The platform needed to address all of this — not as separate feature requests, but as a connected system built around how people actually travel.
The Approach
01
Understand the space
Secondary research on market trends and traveler behaviour. Competitor analysis across major booking platforms. Identify where the gaps are — and why incumbents haven't filled them.
02
Understand the users
Primary research with frequent travelers across two distinct travel styles. Build personas grounded in real behaviour, not assumptions. Map the full journey to find where trust breaks down.
03
Define the problem
Synthesise research into a clear problem statement and a set of design principles. Prioritise what to solve and in what order — before touching the product.
03
Design and test
Lo-fi flows → mid-fi prototypes → hi-fi screens. Usability testing at mid-fi stage. Iterate based on findings before handoff.
Research & Discovery
Understanding the traveler — and the platforms failing them
Primary Research — User Interviews
I conducted 4 interviews with travellers, stakeholders to identify pain points and needs.
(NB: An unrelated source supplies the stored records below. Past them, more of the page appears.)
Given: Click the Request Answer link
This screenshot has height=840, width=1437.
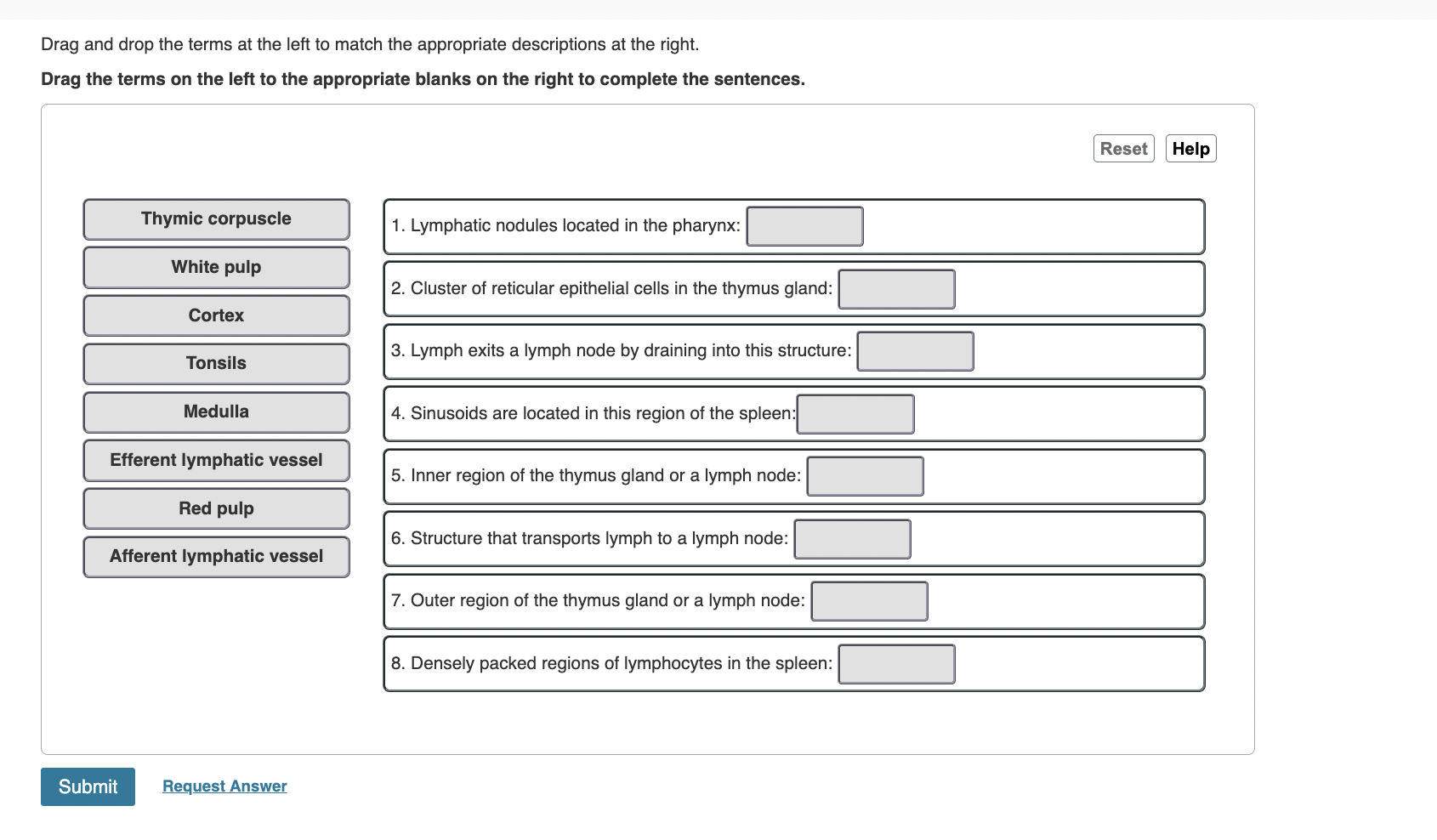Looking at the screenshot, I should click(x=224, y=786).
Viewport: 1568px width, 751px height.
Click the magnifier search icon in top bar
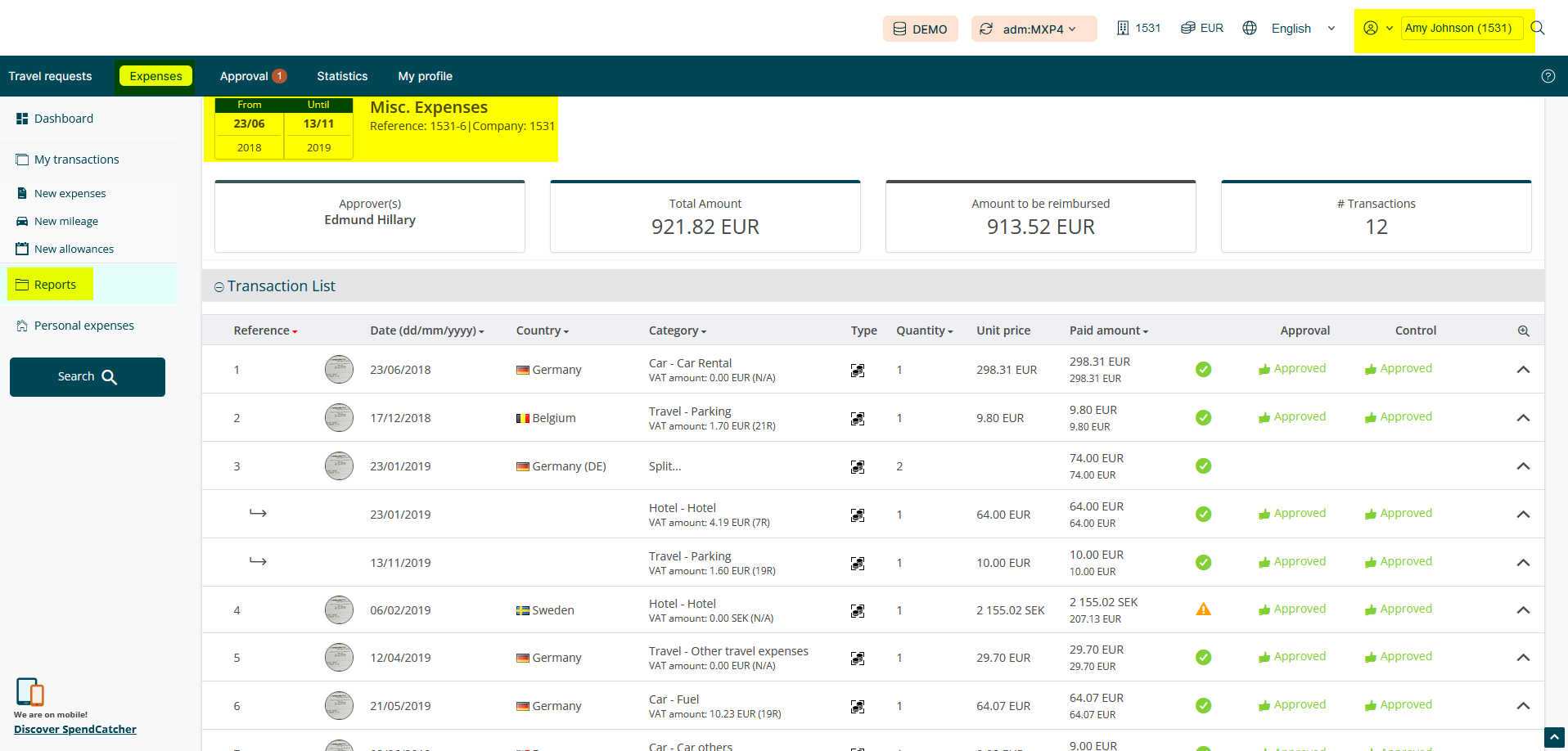point(1538,28)
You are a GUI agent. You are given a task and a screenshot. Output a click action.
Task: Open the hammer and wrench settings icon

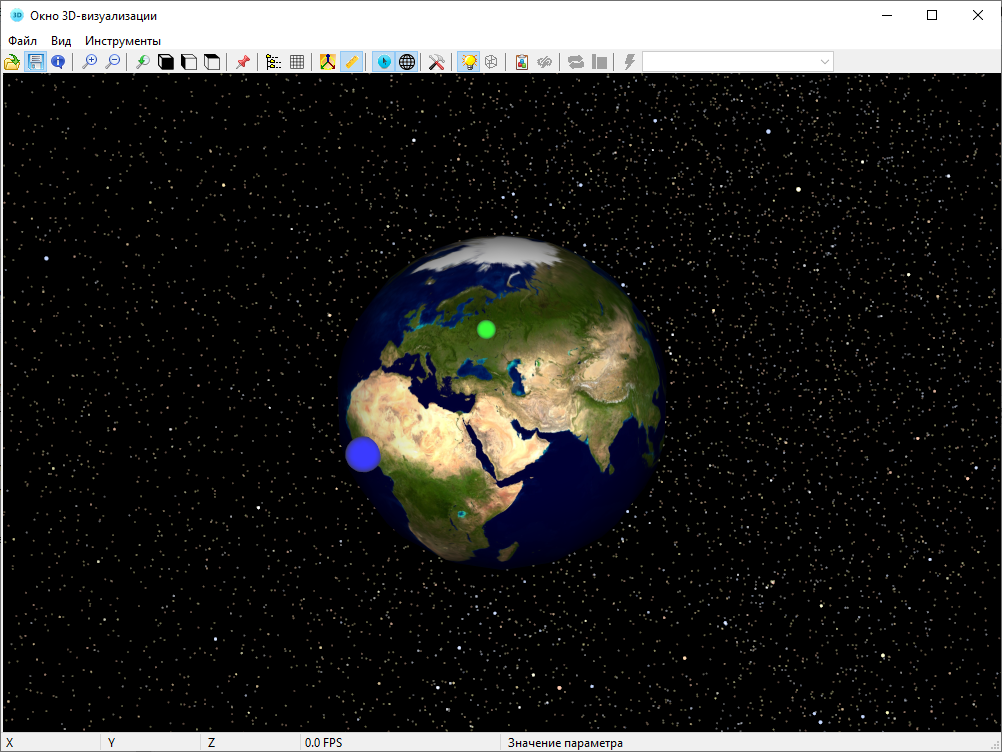[436, 62]
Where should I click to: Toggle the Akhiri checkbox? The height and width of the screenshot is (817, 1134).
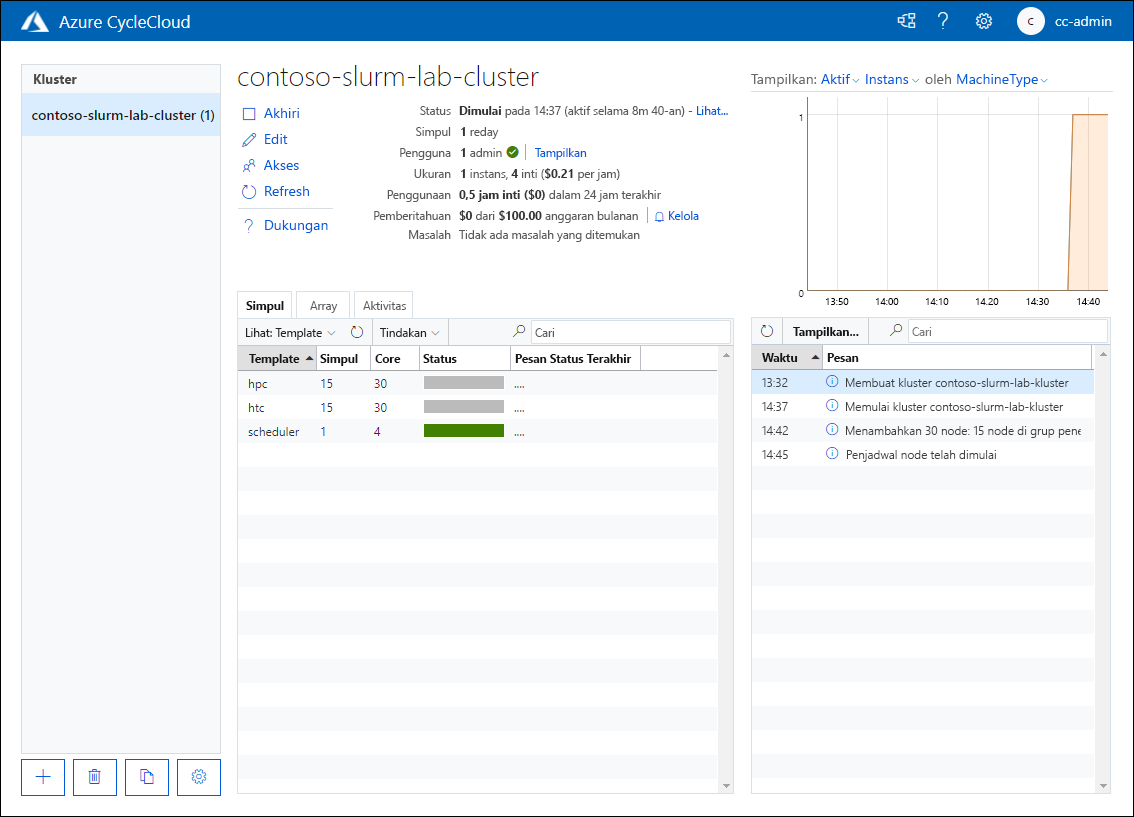point(250,113)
The research revealed that friction isn't isolated. It cascades across the entire experience. We clustered the research into 5 pain points
Experience listings suffer from misleading content, eroding trust before the journey begins.
Multi-step, fragmented processes across platforms create friction and booking abandonment.
No systematic vetting of tour operators leads to quality inconsistency at the destination
Large datasets are leveraged for breadth, not depth — resulting in generic, one-size-fits-all recommendations.
Reactive Support
Customer care operates in response mode, missing opportunities to prevent disruption proactively.
Competitor Analysis
Audited four major platforms across the booking and experience travel space and evaluating them on discovery, booking flow, personalisation, trust signals, and post-booking support. The goal was to understand not just what they do, but why the gap between platform promise and traveler reality persists.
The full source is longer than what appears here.